_Records to process_
== Segment start ==

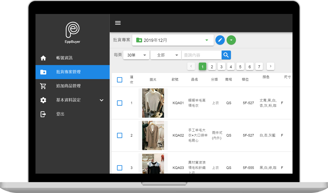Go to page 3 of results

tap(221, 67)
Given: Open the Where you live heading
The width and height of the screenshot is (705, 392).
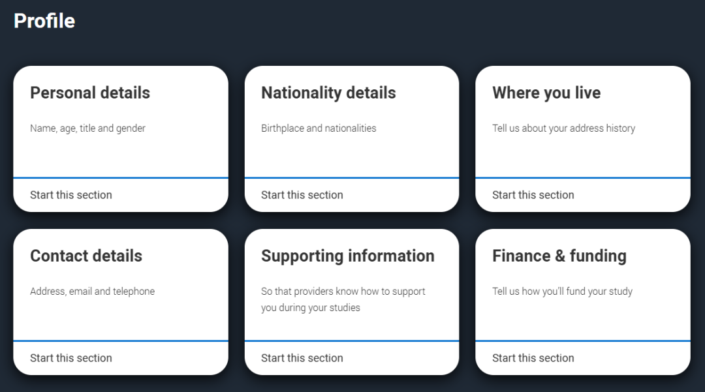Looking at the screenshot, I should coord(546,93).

== Segment end ==
== Segment start ==

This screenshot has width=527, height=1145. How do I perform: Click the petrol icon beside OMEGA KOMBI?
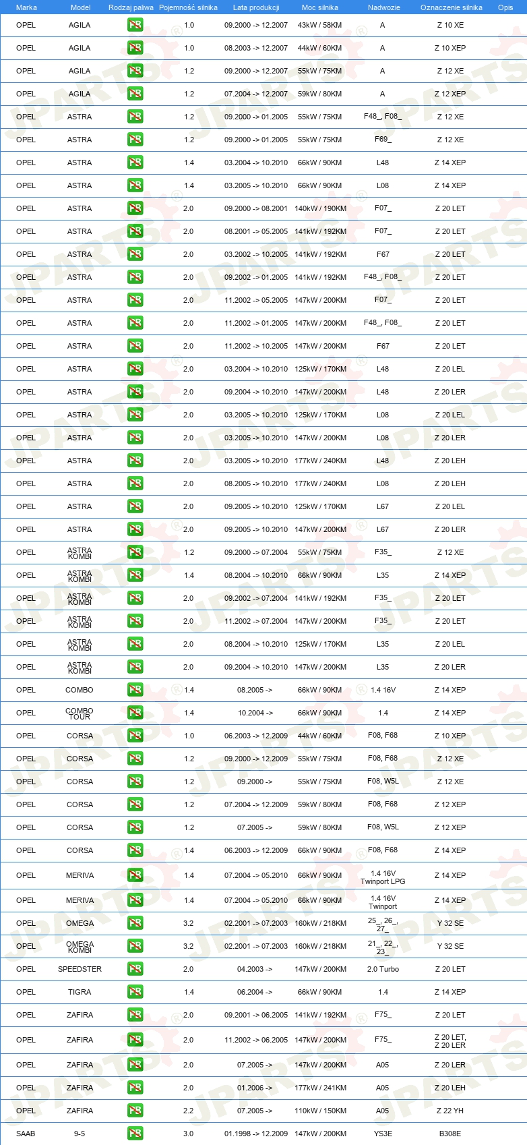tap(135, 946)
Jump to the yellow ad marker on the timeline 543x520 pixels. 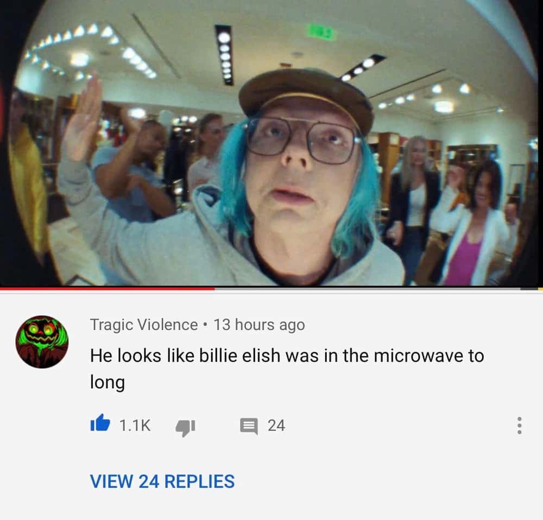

== Segment end ==

_What this task involves_
Your reply should hold nothing but the lines above, from the one containing "This screenshot has" to the one containing "Jump to the", reproduced exactly minus the pictures.

_Output of the task_
This screenshot has width=527, height=1145. How do I perform: Click the petrol icon beside OMEGA KOMBI?
tap(135, 946)
Jump to the yellow ad marker on the timeline 543x520 pixels. 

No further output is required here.